Varian était un homme d'action, un guerrier dont les mains étaient plus familières avec le poids d'une épée qu'avec celui des mots. Il parlait peu, mais ses actes suffisaient à le définir.
Chaque matin, il s'entraînait à l'aube.
Depuis son berceau, Veyran entendait le frottement du cuir contre le métal, le souffle mesuré des exercices répétés inlassablement.
Un jour, alors que la lumière du matin perçait à travers les rideaux, il parvint à tourner légèrement la tête pour l'observer.
Varian maniait sa lame avec une précision implacable. Chaque mouvement était exécuté avec fluidité, sans hésitation. Ce n'était pas un simple entraînement, mais une nécessité.

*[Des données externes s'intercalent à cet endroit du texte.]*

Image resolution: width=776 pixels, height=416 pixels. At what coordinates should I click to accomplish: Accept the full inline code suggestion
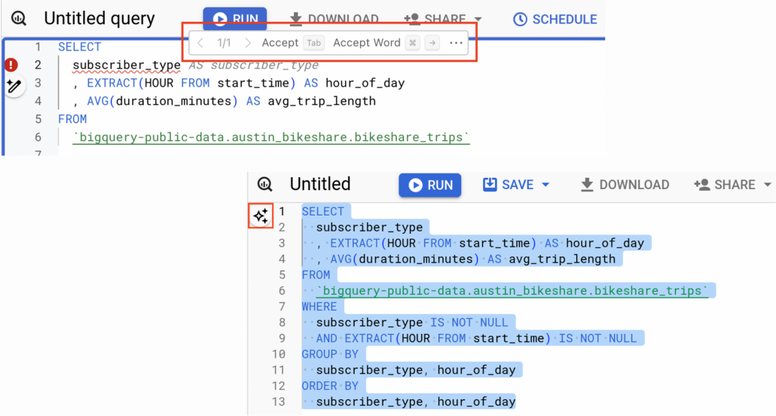tap(280, 43)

Ce n'était pas un passe-temps.
C'était un mode de vie.
Puis, un détail étrange attira son attention.
Varian était trop rapide.
Ses gestes semblaient déchirer l'air, si fluides qu'ils paraissaient irréels.
Il n'anticipait pas ses mouvements, il les exécutait à la perfection, comme si son corps répondait instinctivement à une force invisible.
Une vitesse, une maîtrise qui n'avaient rien de normal.
Mais personne autour de lui ne réagissait.
Veyran fronça imperceptiblement les sourcils.
Il ne savait pas encore pourquoi, mais il était certain que ce n'était pas naturel.
Un matin, alors qu'il s'étirait après ses exercices, Lyria apparut sur le pas de la porte, un bol de bouillon chaud entre les mains.
— « Tu devrais lui parler, » dit-elle doucement.
Varian s'essuya le front avec son avant-bras.
— « Il n'a que quelques mois, Lyria. »
— « Tu as vu la façon dont il te regarde ? Ce n'est pas un bébé ordinaire… »
Il s'arrêta, fixant leur fils d'un œil indéchiffrable. Veyran resta immobile, feignant l'innocence.
— « Je ne sais pas, » admit Varian après un silence. « Parfois, j'ai l'impression qu'il comprend bien plus qu'il ne le devrait. »
Lyria sourit légèrement, s'accroupissant à côté du berceau.
— « Il est spécial. »
Un souffle passa entre les lèvres de Varian.
— « J'espère que ce sera une bénédiction. Pas un fardeau. »
Veyran fronça imperceptiblement les sourcils.
Ils savaient.
Ils ne comprenaient pas tout, mais ils percevaient quelque chose d'étrange chez lui.
Et il était encore trop tôt pour savoir si c'était une bonne chose.